Neben den druckvollen und wütenden Stimmen der Beteiligten sorgen besonders die düsteren und zum Teil melancholischen Beats für eine ganz eigene Atmosphäre.Der Ex-Ersguterjunge Bizzy Montana steht für die ruhigeren und nachdenklichen Parts. Mit „Kein Licht“ und „War es das wer„, zeigt der Müllheimer, dass die Freunde auch eine nachdenkliche Seite haben. In „War es das wert“ reflektiert Montana vergangenen Taten und fordert mehr Ehrlichkeit sich selbst gegenüber. Der Beat, sowie die Hook sorgen in Symbiose mit dem Thema für den ersten Gänsehautmoment auf „Willkommen im Niemandsland„. Von diesen Momenten folgen noch einige weitere. Der „König der Lüfte“ Bosca hat, wie anfangs schon erwähnt, den größten Anteil an der LP. So rappt er in gewohnter Manier über Themen wie den Frankfurter Pathos, seinen eigenen musikalischen Werdegang oder persönlich erlebte Geschichten.
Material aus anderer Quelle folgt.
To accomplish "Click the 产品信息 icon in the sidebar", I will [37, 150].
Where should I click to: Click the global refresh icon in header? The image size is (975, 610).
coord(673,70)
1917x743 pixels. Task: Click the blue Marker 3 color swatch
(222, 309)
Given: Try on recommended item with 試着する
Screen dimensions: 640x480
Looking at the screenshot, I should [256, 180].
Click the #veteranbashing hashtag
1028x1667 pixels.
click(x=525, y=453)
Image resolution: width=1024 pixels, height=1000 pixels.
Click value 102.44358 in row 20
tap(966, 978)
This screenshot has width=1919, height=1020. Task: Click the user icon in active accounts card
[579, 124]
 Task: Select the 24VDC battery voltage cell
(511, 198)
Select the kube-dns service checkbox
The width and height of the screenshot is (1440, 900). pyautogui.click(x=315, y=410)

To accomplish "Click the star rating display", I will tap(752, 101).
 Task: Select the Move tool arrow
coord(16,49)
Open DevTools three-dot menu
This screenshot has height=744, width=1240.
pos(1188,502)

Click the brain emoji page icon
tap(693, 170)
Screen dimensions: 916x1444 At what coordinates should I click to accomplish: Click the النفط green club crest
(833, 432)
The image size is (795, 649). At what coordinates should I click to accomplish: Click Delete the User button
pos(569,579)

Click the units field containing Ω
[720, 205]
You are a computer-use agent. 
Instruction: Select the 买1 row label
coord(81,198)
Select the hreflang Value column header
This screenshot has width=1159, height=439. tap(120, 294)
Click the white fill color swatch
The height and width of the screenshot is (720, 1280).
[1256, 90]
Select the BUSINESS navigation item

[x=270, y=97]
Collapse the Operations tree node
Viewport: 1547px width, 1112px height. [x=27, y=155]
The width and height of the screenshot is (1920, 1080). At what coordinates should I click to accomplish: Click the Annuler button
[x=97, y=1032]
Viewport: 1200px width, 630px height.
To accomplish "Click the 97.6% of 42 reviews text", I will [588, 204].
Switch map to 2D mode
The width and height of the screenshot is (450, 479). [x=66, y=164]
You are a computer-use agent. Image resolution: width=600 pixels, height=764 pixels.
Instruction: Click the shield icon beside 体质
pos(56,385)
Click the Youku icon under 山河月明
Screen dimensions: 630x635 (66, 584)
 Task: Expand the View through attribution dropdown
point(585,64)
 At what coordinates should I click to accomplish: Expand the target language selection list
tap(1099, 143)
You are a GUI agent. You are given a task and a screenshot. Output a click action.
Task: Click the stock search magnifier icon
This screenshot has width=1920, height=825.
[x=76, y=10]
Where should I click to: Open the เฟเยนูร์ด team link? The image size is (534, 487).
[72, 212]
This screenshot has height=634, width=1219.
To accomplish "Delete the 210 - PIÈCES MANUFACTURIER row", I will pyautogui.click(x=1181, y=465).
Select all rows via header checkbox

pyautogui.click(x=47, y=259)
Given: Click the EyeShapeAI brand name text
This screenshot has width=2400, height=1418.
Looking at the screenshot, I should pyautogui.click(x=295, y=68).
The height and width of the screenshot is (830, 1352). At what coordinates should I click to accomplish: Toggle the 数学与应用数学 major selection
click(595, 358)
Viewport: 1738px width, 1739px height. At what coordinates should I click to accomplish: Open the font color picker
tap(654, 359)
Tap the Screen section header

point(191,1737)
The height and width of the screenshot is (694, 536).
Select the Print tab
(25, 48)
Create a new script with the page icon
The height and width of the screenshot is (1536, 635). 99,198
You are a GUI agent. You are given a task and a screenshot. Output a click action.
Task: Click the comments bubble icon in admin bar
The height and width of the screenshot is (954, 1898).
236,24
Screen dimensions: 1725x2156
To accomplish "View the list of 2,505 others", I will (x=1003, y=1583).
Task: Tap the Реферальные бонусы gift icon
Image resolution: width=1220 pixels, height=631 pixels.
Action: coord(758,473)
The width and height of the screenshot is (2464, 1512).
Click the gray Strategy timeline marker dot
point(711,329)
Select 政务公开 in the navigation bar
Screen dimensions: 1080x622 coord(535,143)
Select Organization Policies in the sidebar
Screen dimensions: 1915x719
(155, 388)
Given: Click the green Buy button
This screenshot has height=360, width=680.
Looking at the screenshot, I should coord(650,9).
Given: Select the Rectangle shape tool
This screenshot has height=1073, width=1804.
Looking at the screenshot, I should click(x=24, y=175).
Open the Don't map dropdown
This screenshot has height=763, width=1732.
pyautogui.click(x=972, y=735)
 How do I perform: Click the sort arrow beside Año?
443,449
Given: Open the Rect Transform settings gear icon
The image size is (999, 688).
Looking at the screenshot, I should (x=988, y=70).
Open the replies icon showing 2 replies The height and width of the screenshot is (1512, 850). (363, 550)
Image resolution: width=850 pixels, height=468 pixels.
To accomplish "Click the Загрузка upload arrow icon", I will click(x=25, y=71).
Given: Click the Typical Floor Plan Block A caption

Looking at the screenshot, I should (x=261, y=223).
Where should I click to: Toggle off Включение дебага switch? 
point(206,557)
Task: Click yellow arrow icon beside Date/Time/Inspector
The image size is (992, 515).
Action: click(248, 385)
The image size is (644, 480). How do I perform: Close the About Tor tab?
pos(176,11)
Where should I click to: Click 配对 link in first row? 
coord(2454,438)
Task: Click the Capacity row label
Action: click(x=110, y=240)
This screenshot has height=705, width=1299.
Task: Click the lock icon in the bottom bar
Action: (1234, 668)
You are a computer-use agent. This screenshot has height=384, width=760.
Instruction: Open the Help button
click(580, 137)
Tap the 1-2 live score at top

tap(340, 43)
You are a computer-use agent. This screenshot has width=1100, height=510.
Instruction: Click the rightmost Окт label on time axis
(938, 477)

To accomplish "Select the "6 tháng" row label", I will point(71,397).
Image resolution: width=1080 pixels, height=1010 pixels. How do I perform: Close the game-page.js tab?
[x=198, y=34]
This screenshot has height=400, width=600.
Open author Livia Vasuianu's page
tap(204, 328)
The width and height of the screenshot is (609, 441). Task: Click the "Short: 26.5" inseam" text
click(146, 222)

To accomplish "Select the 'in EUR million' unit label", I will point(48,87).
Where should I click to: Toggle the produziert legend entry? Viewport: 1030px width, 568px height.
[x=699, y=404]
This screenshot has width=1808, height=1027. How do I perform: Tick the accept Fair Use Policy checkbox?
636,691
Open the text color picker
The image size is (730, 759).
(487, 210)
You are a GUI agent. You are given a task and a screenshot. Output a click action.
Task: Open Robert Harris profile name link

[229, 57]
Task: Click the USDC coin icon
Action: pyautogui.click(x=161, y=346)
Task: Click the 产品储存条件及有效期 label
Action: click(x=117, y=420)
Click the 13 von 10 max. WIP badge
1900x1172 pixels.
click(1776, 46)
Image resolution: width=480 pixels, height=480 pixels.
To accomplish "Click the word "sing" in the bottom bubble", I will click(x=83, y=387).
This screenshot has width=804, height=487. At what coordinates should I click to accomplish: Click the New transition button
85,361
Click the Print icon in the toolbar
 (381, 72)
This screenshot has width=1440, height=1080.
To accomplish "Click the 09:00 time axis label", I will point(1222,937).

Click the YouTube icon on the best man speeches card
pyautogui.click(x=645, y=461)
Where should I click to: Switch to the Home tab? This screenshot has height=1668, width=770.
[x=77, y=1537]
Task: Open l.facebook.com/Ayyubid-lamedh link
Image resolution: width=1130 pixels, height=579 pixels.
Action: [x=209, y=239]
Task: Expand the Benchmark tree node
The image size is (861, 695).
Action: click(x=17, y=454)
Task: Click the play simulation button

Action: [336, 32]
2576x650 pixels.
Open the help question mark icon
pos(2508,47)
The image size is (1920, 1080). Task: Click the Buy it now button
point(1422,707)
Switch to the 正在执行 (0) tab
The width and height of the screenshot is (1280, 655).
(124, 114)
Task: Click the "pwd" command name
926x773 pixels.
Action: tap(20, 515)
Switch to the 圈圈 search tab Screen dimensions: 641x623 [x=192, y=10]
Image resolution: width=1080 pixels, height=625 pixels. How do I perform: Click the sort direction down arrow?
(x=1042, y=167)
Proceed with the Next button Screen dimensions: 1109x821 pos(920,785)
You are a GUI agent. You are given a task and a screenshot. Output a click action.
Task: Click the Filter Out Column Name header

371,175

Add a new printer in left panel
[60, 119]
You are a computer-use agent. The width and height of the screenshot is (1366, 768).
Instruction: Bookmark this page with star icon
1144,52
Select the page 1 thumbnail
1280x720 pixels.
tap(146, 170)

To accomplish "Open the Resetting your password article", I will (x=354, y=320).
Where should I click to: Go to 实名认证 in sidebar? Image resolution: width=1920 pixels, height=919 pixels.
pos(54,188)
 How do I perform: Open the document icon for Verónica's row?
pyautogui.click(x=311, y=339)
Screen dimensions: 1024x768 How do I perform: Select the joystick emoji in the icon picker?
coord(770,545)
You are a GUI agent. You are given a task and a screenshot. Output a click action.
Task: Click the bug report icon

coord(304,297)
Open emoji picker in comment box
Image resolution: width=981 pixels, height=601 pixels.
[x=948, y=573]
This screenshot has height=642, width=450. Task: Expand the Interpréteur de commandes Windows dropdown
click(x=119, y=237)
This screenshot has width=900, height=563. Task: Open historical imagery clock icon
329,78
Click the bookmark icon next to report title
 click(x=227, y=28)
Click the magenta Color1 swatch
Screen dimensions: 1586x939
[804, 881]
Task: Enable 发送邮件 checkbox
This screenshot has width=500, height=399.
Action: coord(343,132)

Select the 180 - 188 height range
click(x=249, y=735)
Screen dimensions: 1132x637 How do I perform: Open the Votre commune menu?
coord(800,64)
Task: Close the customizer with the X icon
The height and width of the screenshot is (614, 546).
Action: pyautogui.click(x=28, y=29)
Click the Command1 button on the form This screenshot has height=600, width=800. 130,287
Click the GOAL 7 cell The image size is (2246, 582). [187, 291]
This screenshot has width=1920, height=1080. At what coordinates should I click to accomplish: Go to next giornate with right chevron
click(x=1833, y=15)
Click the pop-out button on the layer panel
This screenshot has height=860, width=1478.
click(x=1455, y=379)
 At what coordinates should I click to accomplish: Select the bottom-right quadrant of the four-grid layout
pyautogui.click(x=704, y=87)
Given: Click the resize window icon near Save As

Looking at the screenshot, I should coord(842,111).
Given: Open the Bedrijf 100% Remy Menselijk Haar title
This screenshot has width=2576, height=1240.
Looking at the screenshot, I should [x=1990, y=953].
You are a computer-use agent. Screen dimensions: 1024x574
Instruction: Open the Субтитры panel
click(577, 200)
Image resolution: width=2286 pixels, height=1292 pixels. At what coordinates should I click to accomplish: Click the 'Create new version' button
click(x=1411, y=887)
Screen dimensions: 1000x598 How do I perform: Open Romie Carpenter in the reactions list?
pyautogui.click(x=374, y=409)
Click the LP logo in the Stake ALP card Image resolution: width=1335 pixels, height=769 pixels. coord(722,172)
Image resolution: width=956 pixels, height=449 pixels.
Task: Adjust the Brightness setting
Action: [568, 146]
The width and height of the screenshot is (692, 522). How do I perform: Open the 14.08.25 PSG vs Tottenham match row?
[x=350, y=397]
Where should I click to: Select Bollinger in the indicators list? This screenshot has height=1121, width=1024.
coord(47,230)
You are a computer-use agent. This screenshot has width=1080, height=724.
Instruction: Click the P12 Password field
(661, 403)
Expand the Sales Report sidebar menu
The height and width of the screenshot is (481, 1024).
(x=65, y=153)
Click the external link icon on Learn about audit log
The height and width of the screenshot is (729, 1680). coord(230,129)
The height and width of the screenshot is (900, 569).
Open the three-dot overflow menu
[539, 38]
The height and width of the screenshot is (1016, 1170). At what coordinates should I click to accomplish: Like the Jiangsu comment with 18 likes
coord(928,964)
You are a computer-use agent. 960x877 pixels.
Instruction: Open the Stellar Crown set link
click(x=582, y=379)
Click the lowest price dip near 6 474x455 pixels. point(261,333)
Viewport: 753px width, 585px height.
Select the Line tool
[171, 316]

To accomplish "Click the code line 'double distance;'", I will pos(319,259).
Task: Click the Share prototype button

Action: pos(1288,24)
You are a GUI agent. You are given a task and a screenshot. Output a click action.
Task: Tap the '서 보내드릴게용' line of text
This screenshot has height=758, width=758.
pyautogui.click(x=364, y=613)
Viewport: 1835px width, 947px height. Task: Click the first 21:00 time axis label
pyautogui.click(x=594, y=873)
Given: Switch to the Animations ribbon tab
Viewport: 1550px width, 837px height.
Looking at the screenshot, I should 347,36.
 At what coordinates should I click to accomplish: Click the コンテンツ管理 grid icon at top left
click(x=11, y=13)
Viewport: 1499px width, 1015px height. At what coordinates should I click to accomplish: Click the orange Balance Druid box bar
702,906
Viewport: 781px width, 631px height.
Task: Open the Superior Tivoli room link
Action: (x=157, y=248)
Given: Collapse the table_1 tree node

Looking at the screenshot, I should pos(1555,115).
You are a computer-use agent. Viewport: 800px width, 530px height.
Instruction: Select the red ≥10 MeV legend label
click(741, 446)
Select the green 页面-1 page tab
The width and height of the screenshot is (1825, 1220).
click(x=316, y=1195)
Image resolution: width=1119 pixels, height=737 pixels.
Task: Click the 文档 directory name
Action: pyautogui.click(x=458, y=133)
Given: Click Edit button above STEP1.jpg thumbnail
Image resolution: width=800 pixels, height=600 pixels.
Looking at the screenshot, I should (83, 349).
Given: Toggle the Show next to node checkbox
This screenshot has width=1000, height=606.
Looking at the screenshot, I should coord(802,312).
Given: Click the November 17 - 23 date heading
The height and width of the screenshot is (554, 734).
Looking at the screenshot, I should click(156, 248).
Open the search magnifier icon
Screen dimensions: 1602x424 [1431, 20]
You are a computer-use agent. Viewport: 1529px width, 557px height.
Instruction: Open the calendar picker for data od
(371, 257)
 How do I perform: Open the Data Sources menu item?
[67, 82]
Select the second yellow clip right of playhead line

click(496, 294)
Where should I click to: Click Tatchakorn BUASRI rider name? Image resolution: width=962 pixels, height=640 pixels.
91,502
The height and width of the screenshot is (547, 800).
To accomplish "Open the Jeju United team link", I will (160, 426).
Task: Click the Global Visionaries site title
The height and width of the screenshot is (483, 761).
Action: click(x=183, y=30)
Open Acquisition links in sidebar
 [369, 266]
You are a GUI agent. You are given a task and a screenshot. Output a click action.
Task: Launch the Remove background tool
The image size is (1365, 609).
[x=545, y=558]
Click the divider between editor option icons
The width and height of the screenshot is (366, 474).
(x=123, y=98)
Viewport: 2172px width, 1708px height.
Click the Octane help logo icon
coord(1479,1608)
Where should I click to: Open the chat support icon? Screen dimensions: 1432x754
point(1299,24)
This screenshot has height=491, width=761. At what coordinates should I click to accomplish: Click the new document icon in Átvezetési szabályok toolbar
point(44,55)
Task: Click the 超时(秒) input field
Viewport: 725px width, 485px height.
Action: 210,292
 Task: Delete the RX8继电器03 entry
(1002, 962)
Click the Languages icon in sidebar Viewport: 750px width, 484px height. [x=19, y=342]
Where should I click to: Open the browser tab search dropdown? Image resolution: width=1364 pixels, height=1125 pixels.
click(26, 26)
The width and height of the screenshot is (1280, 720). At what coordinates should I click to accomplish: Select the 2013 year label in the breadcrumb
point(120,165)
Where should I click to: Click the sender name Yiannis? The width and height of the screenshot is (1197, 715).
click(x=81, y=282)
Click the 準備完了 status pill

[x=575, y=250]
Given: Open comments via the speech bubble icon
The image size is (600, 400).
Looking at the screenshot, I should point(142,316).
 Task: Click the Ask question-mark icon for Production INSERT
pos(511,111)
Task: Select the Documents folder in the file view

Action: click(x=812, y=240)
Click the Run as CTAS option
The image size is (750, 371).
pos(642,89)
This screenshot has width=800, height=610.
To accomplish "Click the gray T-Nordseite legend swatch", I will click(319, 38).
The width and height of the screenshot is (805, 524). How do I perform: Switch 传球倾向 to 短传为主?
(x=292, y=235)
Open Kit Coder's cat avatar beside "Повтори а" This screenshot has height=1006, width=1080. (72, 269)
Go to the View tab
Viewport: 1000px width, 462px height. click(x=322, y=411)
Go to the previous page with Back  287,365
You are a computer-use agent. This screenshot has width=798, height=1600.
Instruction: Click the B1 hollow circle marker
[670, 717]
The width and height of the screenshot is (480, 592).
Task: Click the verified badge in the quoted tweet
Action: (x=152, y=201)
„Und sie sagen, meine Mucke klinge häufig so gleich/
Und es ist wahr, ich dreh‘ mich häufig im Kreis, doch schreib‘ bis heute kein‘ Scheiß/
Erzähl‘ euch nur, was ich in Nächten so seh’/
Denn die meisten haben nur wenig ihrer Texte erlebt/
Versuch‘, die Bilder zu ordnen von all den riesigen Orten/
Über die letzten Jahre sind es doch zu viele geworden/„
(Bosca in „Sterne zählen“)
Kommen wir zu den letzten Beiden Akteuren auf „Willkommen im Niemandsland„. Migo und dem Niederländer Johnny Pepp, der eigentlich Produzent ist, auf „3 Uhr Nachts“ jedoch zeigt, dass auch die Produzenten im Hause Freunde von Niemand das Raphandwerk beherrschen. Kein überragender Track, doch fällt er auch nicht großartig negativ im Gesamtbild auf. Migo hat einen Part auf dem atmosphärischten Tracks des Samplers. Auf „Schloss aus Sand“ lässt der Produzent und Rapper seine Rockwurzeln einfließen und kreiert eine Gänsehauthook, die nicht jedem gefallen wird, sich aber nahtlos in die Atmosphäre des Samplers einfügt. Besonders hervorgehoben seien an dieser Stelle die Beats, die durch knallende Snares, melancholische Streicher, Chorsamples und melodiöse Klavierklänge eine immer passende Klanguntermalung bildet und für einige Gänsehautmomente sorgt.
Alles in allem haben es die Freunde von Niemand geschafft, einen überzeugenden, stimmigen ersten Labelsampler abzuliefern, der besonders durch seine Beats und Instrumente, sowie die gerade Linie, die verfolgt wird, überzeugt. Bislang in den Medien eher weniger präsente Charaktere wie Timeless oder Bosca bekommen hier die Chance, sich zu beweisen und haben diese Mammutaufgabe neben Größen wie Bizzy Montana oder Vega mit Bravour gemeistert. Besonders der Kölner sticht mit seinen herrvoragenden Parts aus dem Sampler heraus. Ehrlicher Battlerap, präsentiert auf einem epischen Klangteppich und Themen abseits vom Mainstream.